* **About this task**:
Transcribe everything in the records, dropping and changing nothing.

* **Dataset**:

§ §

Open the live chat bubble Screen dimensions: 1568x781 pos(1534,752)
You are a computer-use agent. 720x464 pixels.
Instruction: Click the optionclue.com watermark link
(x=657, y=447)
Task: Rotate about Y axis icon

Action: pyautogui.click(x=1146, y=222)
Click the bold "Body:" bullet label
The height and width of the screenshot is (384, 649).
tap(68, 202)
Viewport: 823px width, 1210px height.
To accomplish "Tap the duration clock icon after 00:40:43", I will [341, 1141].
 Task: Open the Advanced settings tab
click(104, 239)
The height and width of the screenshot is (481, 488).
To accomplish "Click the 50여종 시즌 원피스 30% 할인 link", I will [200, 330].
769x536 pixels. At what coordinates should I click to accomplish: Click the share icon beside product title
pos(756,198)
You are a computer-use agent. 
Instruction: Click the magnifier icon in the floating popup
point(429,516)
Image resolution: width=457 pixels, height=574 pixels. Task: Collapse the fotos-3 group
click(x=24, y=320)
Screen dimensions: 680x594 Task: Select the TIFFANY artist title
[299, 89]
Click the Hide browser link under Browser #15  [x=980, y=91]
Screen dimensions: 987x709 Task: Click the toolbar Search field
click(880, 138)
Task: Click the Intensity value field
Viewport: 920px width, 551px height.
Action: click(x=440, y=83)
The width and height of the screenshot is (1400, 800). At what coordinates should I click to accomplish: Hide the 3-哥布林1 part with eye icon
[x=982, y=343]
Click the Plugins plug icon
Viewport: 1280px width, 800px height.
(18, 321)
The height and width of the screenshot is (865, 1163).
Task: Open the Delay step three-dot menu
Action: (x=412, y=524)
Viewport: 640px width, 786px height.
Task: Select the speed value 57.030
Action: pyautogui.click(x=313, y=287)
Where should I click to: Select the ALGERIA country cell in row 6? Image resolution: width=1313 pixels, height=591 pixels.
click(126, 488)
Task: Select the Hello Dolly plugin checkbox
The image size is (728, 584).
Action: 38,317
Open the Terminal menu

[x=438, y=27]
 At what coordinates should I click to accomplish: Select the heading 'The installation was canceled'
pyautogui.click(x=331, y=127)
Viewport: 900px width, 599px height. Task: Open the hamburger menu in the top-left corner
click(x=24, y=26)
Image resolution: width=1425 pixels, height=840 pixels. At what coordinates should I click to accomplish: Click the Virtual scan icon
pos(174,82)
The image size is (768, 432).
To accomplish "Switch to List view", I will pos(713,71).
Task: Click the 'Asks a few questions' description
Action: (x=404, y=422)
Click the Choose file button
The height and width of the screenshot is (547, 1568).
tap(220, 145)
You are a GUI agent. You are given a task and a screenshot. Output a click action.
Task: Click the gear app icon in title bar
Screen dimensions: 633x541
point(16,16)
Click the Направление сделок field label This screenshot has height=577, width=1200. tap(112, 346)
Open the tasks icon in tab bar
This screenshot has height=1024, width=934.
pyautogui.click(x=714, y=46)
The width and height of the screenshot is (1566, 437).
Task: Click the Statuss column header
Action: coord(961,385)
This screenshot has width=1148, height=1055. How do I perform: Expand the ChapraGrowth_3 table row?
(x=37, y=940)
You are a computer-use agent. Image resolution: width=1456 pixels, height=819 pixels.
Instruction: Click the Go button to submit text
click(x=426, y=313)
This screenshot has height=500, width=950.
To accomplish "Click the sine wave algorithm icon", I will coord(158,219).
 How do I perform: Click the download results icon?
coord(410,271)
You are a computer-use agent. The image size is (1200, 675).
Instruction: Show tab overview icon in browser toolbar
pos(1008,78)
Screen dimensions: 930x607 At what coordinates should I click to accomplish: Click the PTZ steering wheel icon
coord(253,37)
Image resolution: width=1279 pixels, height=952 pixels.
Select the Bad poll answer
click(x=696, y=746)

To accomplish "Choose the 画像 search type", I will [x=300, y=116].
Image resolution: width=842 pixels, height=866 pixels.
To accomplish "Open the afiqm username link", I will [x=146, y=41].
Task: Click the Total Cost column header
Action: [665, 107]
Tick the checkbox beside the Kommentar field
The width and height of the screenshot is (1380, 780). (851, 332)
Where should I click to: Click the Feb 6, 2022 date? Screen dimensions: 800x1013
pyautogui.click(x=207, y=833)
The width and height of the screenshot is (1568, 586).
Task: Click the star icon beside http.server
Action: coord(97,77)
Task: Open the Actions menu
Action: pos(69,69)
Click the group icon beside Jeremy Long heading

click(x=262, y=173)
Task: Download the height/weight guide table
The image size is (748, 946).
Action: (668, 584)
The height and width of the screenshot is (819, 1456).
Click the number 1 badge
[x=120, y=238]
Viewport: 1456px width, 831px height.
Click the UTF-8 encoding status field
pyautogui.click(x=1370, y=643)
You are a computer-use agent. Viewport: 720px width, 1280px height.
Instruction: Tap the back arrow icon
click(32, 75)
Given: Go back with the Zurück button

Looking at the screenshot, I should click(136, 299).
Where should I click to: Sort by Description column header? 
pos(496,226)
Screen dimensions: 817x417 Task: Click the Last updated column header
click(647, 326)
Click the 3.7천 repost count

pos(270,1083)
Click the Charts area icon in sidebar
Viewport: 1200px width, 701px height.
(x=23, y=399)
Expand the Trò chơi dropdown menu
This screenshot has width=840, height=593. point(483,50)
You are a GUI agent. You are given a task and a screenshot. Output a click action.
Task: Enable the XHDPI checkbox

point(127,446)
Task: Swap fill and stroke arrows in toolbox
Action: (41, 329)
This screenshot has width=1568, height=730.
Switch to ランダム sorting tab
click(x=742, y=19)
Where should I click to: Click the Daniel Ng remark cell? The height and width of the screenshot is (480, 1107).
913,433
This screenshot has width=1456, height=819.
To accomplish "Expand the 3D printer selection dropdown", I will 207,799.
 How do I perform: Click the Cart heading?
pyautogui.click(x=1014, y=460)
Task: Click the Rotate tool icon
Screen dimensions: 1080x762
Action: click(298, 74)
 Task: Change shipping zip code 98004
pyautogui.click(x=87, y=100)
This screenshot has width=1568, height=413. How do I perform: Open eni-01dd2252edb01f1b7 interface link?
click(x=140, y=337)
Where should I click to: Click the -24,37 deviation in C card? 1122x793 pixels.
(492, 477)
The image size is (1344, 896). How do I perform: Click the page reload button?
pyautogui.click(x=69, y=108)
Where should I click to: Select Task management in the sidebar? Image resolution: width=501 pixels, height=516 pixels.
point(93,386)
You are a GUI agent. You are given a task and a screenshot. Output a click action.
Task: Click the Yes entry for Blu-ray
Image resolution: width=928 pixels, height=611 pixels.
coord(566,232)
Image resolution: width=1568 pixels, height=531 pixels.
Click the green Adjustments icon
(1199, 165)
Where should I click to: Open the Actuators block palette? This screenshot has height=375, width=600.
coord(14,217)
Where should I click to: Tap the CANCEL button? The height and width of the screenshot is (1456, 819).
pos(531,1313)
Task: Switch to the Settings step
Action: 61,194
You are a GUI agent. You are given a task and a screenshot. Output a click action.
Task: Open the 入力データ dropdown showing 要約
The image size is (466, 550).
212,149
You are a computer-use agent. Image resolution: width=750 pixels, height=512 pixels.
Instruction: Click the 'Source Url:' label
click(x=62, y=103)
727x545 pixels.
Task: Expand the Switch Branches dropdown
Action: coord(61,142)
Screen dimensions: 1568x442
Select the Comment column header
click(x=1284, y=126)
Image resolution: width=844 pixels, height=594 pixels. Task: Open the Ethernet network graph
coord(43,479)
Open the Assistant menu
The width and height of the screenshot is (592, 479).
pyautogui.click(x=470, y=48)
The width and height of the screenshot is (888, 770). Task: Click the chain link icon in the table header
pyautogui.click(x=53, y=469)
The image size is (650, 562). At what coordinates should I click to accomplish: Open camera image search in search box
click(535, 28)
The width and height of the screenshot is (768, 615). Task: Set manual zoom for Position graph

§ §

* **Solution below**:
Open the live chat bubble Screen dimensions: 1568x781 pos(1534,752)
You are a computer-use agent. 720x464 pixels.
Instruction: Click the optionclue.com watermark link
(x=657, y=447)
Task: Rotate about Y axis icon

Action: pyautogui.click(x=1146, y=222)
Click the bold "Body:" bullet label
The height and width of the screenshot is (384, 649).
tap(68, 202)
Viewport: 823px width, 1210px height.
To accomplish "Tap the duration clock icon after 00:40:43", I will [341, 1141].
 Task: Open the Advanced settings tab
click(104, 239)
The height and width of the screenshot is (481, 488).
To accomplish "Click the 50여종 시즌 원피스 30% 할인 link", I will [200, 330].
769x536 pixels. At what coordinates should I click to accomplish: Click the share icon beside product title
pos(756,198)
You are a computer-use agent. 
Instruction: Click the magnifier icon in the floating popup
point(429,516)
Image resolution: width=457 pixels, height=574 pixels. Task: Collapse the fotos-3 group
click(x=24, y=320)
Screen dimensions: 680x594 Task: Select the TIFFANY artist title
[299, 89]
Click the Hide browser link under Browser #15  [x=980, y=91]
Screen dimensions: 987x709 Task: Click the toolbar Search field
click(880, 138)
Task: Click the Intensity value field
Viewport: 920px width, 551px height.
Action: click(x=440, y=83)
The width and height of the screenshot is (1400, 800). At what coordinates should I click to accomplish: Hide the 3-哥布林1 part with eye icon
[x=982, y=343]
Click the Plugins plug icon
Viewport: 1280px width, 800px height.
(18, 321)
The height and width of the screenshot is (865, 1163).
Task: Open the Delay step three-dot menu
Action: (x=412, y=524)
Viewport: 640px width, 786px height.
Task: Select the speed value 57.030
Action: pyautogui.click(x=313, y=287)
Where should I click to: Select the ALGERIA country cell in row 6? Image resolution: width=1313 pixels, height=591 pixels.
click(126, 488)
Task: Select the Hello Dolly plugin checkbox
The image size is (728, 584).
Action: 38,317
Open the Terminal menu

[x=438, y=27]
 At what coordinates should I click to accomplish: Select the heading 'The installation was canceled'
pyautogui.click(x=331, y=127)
Viewport: 900px width, 599px height. Task: Open the hamburger menu in the top-left corner
click(x=24, y=26)
Image resolution: width=1425 pixels, height=840 pixels. At what coordinates should I click to accomplish: Click the Virtual scan icon
pos(174,82)
The image size is (768, 432).
To accomplish "Switch to List view", I will pos(713,71).
Task: Click the 'Asks a few questions' description
Action: (x=404, y=422)
Click the Choose file button
The height and width of the screenshot is (547, 1568).
tap(220, 145)
You are a GUI agent. You are given a task and a screenshot. Output a click action.
Task: Click the gear app icon in title bar
Screen dimensions: 633x541
point(16,16)
Click the Направление сделок field label This screenshot has height=577, width=1200. tap(112, 346)
Open the tasks icon in tab bar
This screenshot has height=1024, width=934.
pyautogui.click(x=714, y=46)
The width and height of the screenshot is (1566, 437).
Task: Click the Statuss column header
Action: coord(961,385)
This screenshot has width=1148, height=1055. How do I perform: Expand the ChapraGrowth_3 table row?
(x=37, y=940)
You are a computer-use agent. Image resolution: width=1456 pixels, height=819 pixels.
Instruction: Click the Go button to submit text
click(x=426, y=313)
This screenshot has height=500, width=950.
To accomplish "Click the sine wave algorithm icon", I will coord(158,219).
 How do I perform: Click the download results icon?
coord(410,271)
You are a computer-use agent. The image size is (1200, 675).
Instruction: Show tab overview icon in browser toolbar
pos(1008,78)
Screen dimensions: 930x607 At what coordinates should I click to accomplish: Click the PTZ steering wheel icon
coord(253,37)
Image resolution: width=1279 pixels, height=952 pixels.
Select the Bad poll answer
click(x=696, y=746)

To accomplish "Choose the 画像 search type", I will [x=300, y=116].
Image resolution: width=842 pixels, height=866 pixels.
To accomplish "Open the afiqm username link", I will [x=146, y=41].
Task: Click the Total Cost column header
Action: [665, 107]
Tick the checkbox beside the Kommentar field
The width and height of the screenshot is (1380, 780). (851, 332)
Where should I click to: Click the Feb 6, 2022 date? Screen dimensions: 800x1013
pyautogui.click(x=207, y=833)
The width and height of the screenshot is (1568, 586).
Task: Click the star icon beside http.server
Action: coord(97,77)
Task: Open the Actions menu
Action: pos(69,69)
Click the group icon beside Jeremy Long heading

click(x=262, y=173)
Task: Download the height/weight guide table
The image size is (748, 946).
Action: (668, 584)
The height and width of the screenshot is (819, 1456).
Click the number 1 badge
[x=120, y=238]
Viewport: 1456px width, 831px height.
Click the UTF-8 encoding status field
pyautogui.click(x=1370, y=643)
You are a computer-use agent. Viewport: 720px width, 1280px height.
Instruction: Tap the back arrow icon
click(32, 75)
Given: Go back with the Zurück button

Looking at the screenshot, I should click(136, 299).
Where should I click to: Sort by Description column header? 
pos(496,226)
Screen dimensions: 817x417 Task: Click the Last updated column header
click(647, 326)
Click the 3.7천 repost count

pos(270,1083)
Click the Charts area icon in sidebar
Viewport: 1200px width, 701px height.
(x=23, y=399)
Expand the Trò chơi dropdown menu
This screenshot has width=840, height=593. point(483,50)
You are a GUI agent. You are given a task and a screenshot. Output a click action.
Task: Enable the XHDPI checkbox

point(127,446)
Task: Swap fill and stroke arrows in toolbox
Action: (41, 329)
This screenshot has width=1568, height=730.
Switch to ランダム sorting tab
click(x=742, y=19)
Where should I click to: Click the Daniel Ng remark cell? The height and width of the screenshot is (480, 1107).
913,433
This screenshot has width=1456, height=819.
To accomplish "Expand the 3D printer selection dropdown", I will 207,799.
 How do I perform: Click the Cart heading?
pyautogui.click(x=1014, y=460)
Task: Click the Rotate tool icon
Screen dimensions: 1080x762
Action: click(298, 74)
 Task: Change shipping zip code 98004
pyautogui.click(x=87, y=100)
This screenshot has width=1568, height=413. How do I perform: Open eni-01dd2252edb01f1b7 interface link?
click(x=140, y=337)
Where should I click to: Click the -24,37 deviation in C card? 1122x793 pixels.
(492, 477)
The image size is (1344, 896). How do I perform: Click the page reload button?
pyautogui.click(x=69, y=108)
Where should I click to: Select Task management in the sidebar? Image resolution: width=501 pixels, height=516 pixels.
point(93,386)
You are a GUI agent. You are given a task and a screenshot. Output a click action.
Task: Click the Yes entry for Blu-ray
Image resolution: width=928 pixels, height=611 pixels.
coord(566,232)
Image resolution: width=1568 pixels, height=531 pixels.
Click the green Adjustments icon
(1199, 165)
Where should I click to: Open the Actuators block palette? This screenshot has height=375, width=600.
coord(14,217)
Where should I click to: Tap the CANCEL button? The height and width of the screenshot is (1456, 819).
pos(531,1313)
Task: Switch to the Settings step
Action: 61,194
You are a GUI agent. You are given a task and a screenshot. Output a click action.
Task: Open the 入力データ dropdown showing 要約
The image size is (466, 550).
212,149
You are a computer-use agent. Image resolution: width=750 pixels, height=512 pixels.
Instruction: Click the 'Source Url:' label
click(x=62, y=103)
727x545 pixels.
Task: Expand the Switch Branches dropdown
Action: coord(61,142)
Screen dimensions: 1568x442
Select the Comment column header
click(x=1284, y=126)
Image resolution: width=844 pixels, height=594 pixels. Task: Open the Ethernet network graph
coord(43,479)
Open the Assistant menu
The width and height of the screenshot is (592, 479).
pyautogui.click(x=470, y=48)
The width and height of the screenshot is (888, 770). Task: Click the chain link icon in the table header
pyautogui.click(x=53, y=469)
The image size is (650, 562). At what coordinates should I click to accomplish: Open camera image search in search box
click(535, 28)
The width and height of the screenshot is (768, 615). Task: Set manual zoom for Position graph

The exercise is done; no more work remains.